Someone else has seen fit to devote years of their life to our theme, and gathered fifty or a hundred-thousand words in its honour – a devotion made all the more tangible by the gold lettering on the spine, the logo of a venerable publisher, the rich cream paper and an elegant blue bookmark. Whatever might actually be inside, this is proof already that the thinking-task is in principle a serious one; with this book in our lap, it no longer seems quite so peculiar to want to think in a sustained way about urban design or the future of marriage, child psychology or income differentials in developed countries. We are encouraged to start our own brains by evidence of the developed thoughts of another person.

Once we start to read the book itself, the benefits to our own train of thought continues. We’re used to imagining that it’s the ideas explicitly stated in the book that will enrich us, but we may not need the full thoughts of another person to start to come to a better sense of what we ourselves believe. Often, just a few paragraphs or even parts of sentences can be sufficient to provoke our minds – and can leave us inclined to stop, daydream and reach for a notebook in which we jot down, not the thought that we’ve read, but the thought that it prompted inside us, which might be quite a different thing. The book frames the topic for us, it puts the right question to us, it functions as the three dots that start a ball rolling… – and we do the rest.

©Flickr/Pedro Ribeiro Simões

Then, most valuably, at times, we are privileged to disagree entirely with a book – and are richly rewarded for doing so. Whatever the charms of an author with whose views we concur perfectly, nothing can quite beat the service sometimes paid to us by one who we feel is tantalisingly off tangent, an author who starts to say something interesting, but then (in our eyes) goes resolutely off piste, an author who hovers close to an essential point but then drops it in favour of something maddeningly trivial, misguided or irrelevant. Assisted by the author’s ploughing of the intellectual landscape, our personal thoughts can start to germinate in a deeply authentic and vivid direction. We put down the book and find a whole portion of our own thinking revealed to us. Our argument with the author powers our own reflection. By not saying what we quite wished to hear, the author brings us into newfound contact with what we truly believe, and does us the immense service of releasing us from our intellectual underconfidence and languor.

The German 18th-century philosopher Immanuel Kant once famously credited the Scottish 18th-century philosopher David Hume for teaching him how to think – but, in a nuance to the usual such tribute, added that Hume had done this not by lending him a set of ideas with which he could agree but by laying out with elegance and precision a whole class of intellectual positions from which (as he now saw) he passionately dissented. Reading Hume’s Enquiry Concerning Human Understanding had, said Kant, powerfully woken him from his ‘dogmatic slumber’ and directly inspired him to arrange his objections into what would turn out to be his masterpiece, The Critique of Pure Reason.

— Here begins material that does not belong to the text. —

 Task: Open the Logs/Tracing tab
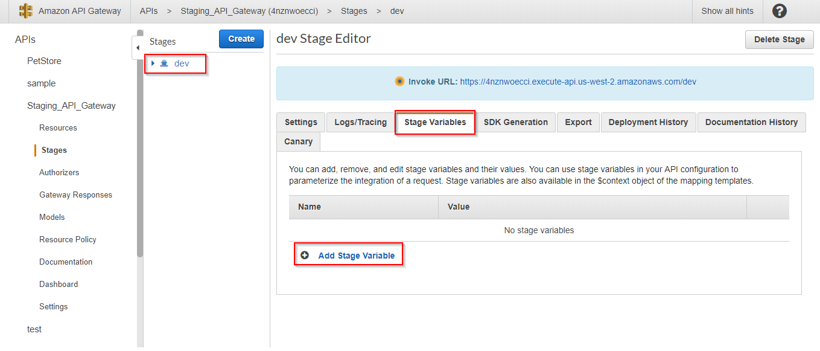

We are all so much the poorer if all we can do is agree with the books we read.

The role of books in reminding us of what we think through our inner arguments with them changes our sense of what an ideal curriculum might look like. It may include the sensible masterpieces of course, but there is all the more reason to find space in it for all the books that are fruitfully not very good or fascinatingly misconstrued or inspiringly erratic. So-called bad books might, when considered as a tool for thinking, be just as effective as the acknowledged good ones – and sometimes a lot better – for as we turn their pages, they allow us secretly to imagine our own, superior versions of what we are taking in.

The practice of thinking-reading should be distinguished from reading-reading, and venerated on its own terms. We should at times – as we turn the pages – get very interested not only in what the author is about to say but, as importantly, we might start to pay very special attention to what we are about to think.